Of course, the needs of Windows and the .NET Framework have to be pretty generic, which makes the problem harder. In the meantime, if an individual application or market is important, you can work with a native speaker of a languge to find out the sensible letter groupings that they would expect in the application(s) in question. A generic API to handle any language is most likely not required (and might give too much information anyway if it existed).

Jonathan: My best answer would be the titles in a vocabulary.

For example, we had a discussion with Mark Davis of Unicode about Punjabi. I was arguing that since the letters (under my definition) begin with ੳ ਅ and ੲ, and that the normal vowel signs like ੁ can be used to make the more widely used ਉ letters, then the canonical order should reflect this... Of course the result would be horribly bad when it came to performances, it certainly was a devil's advocate position.

Also, there is a hot debate about something in CDLR (Locale database, http://www.unicode.org/cldr; sorry I do not know how to do a nice looking <A> link) called "exemplarCharacters". In French, we had a long time to convince the Americans about the status of ü or ÿ. In Catalan (a minority language in Spain), ñ is not part of the official set; however, there is a lot of people living in Catalonia whose last name, of (Castilian) Spanish origin, have a ñ; so as a result, the letter has a good frequency in things like phone books.
Similarly, a recent move said that Catalan can now be used to record names (Registro civil). But the software used does not accept · (midpoint, a unique feature of the Catalan language) into names...

12/10/2004 6:16 AM Uwe Keim

> Console.Write( (char)i );

That fails badly, in a programming language where char can only hold a byte instead of a character, on a machine where a byte cannot store all values up to 65535. Know of any? ^_^

Another idea might be to enumerate over a code page, for each byte value trying both that single-byte value and enumerating all possible double-byte values, but I'm not sure if that works. A subset of such an enumeration surely would not work unless you already know the characteristics of the code page.

Another idea might be to enumerate all known Unicode characters and try to convert each to a code page character, but we've seen information in other postings showing that this would miss some valid code page characters.

12/22/2004 11:16 AM Antoine

> Similarly, a recent move said that Catalan
> can now be used to record names (Registro
> civil). But the software used does not
> accept · (midpoint, a unique feature of the
> Catalan language) into names...

That unique feature of the Catalan language is commonly used in Japanese. In ordinary Japanese text it sort of means "and/or". In a name of a company name containing too much kana(occasionally) or a foreign person's name (frequently) or a transliterated foreign phrase, it simply separates words.
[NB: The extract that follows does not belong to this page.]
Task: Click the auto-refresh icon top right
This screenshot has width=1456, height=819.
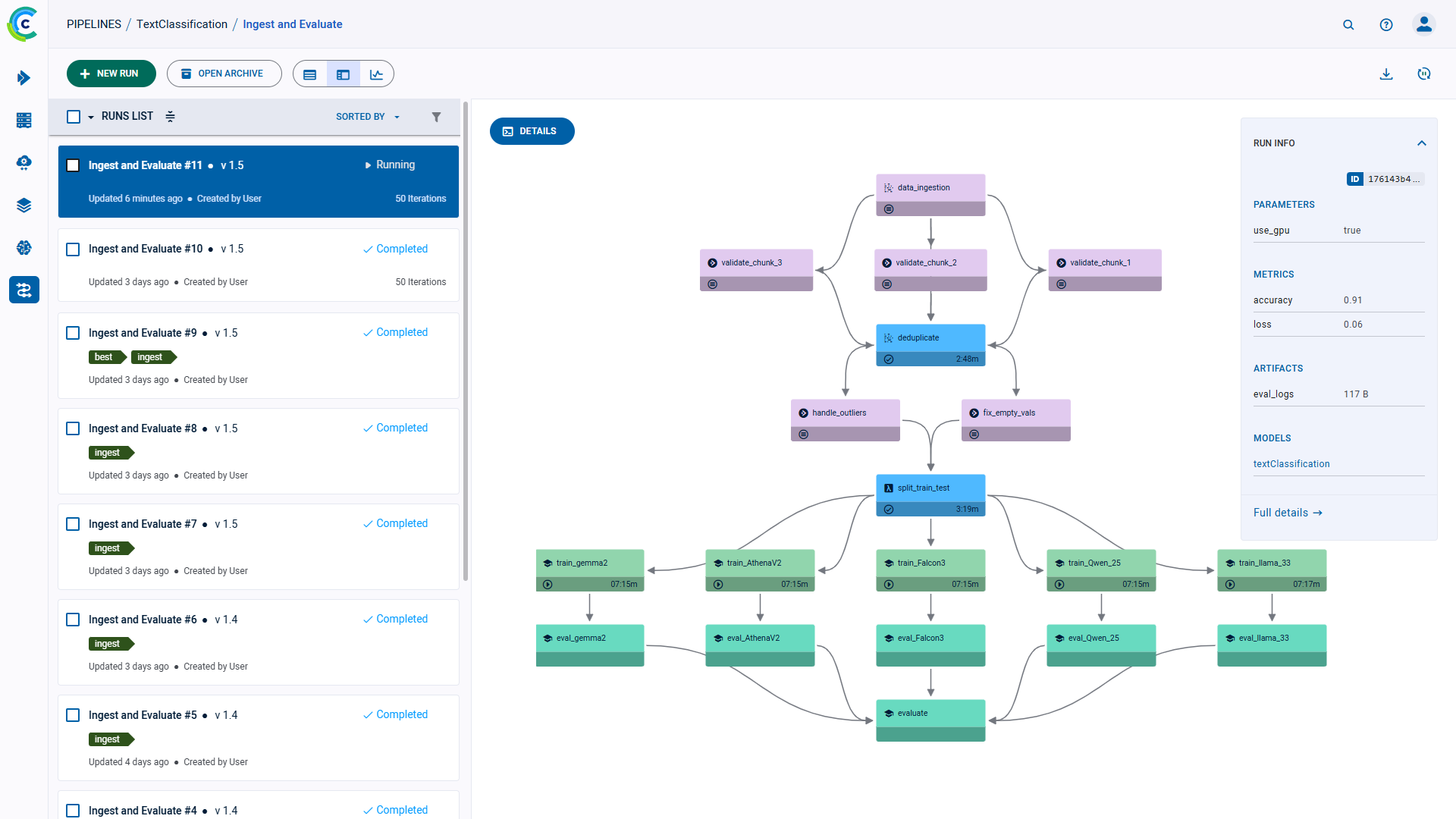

In official forms with family name written in one box and given name written in another box, there isn't much need for that unique feature of the Catalan language. But if a foreigner with more than one given name has some need to write more than one in the box for given name, then the separator might be appropriate.

With software it's pretty much random. Ordinary software of course accepts it because it's a character. Software that validates whether a person's name is written using a limited character set that the developer wants to limit it to for some unknown reason or no reason, often the separator is not accepted.

In an extreme example of the latter, recently I made a submission through a company's web page, and they required both the ordinary written name (mine is in katakana) and pronunciation in hiragana only. It kept rejecting my pronunciation, so I finally entered the hiragana for fukanou, meaning impossible, instead of the pronunciation of my name, and the web site accepted that. Later I guessed that it was rejecting the character that looks like a dash and means double-length pronunciation of a syllable, because that character is not usually used in hiragana. Sheesh, that sure is part of the Japanese pronunciation of my name.